Profiling GNU/Linux applications
This document explains the necessary steps for profiling applications under GNU/Linux. There are utilities such as valgrind that tells how the programs uses memory and gives detailed info about leaks, nevertheless does not provide sufficient information of CPU usage by the program's functions, who called them and how much time does this functions used when they run. This document tells how to profile with gprof, The GNU Profiler.

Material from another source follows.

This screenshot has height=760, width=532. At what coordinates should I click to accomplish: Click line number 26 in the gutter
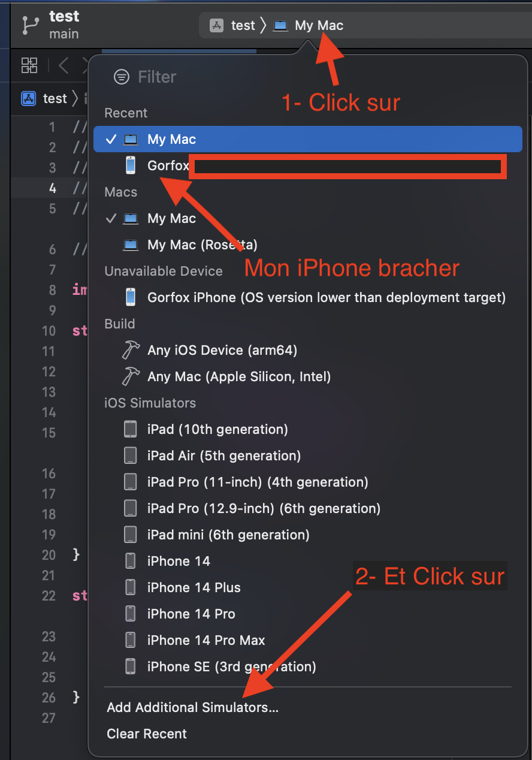(49, 698)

In order to produce the gmon.out file, the application should exit normally, on errors the file is not created
In order to use gprof, install oprofile at file system applications
gprof needs that the application generates profiling data to work with. To make this available, on the application package some flags need to be set,
Profiling and debugging flags:
CFLAGS = -pg
gprof generates profiling data better for static linked libraries, have it in mind for your application:
LDFLAGS = -static-libgcc -Wl,-Bstatic -lc
With this, the application profiling build setup is ready, now run your application as you would normally:
When you run your application you create "gmon.out" file with the information.
$ ls gmon.out app app.c app.o Makefile
When the application is done, there should be a *.out file (usually gmon.out) that gprof will work with. Run,
gprof $EXECUABLE_FILE gmon.out
By now, you should see in the command prompt all the information regard the application profile. For more details, visit the GNU Profiler website.
Other way to use gprof to analyze the information later,
gprof $EXECUABLE_FILE gmon.out >> app_gprof_data.txt
There is a way to show the profile information in a graph (generate a *.png file also), for that you'll need some extra packages, plus a python script.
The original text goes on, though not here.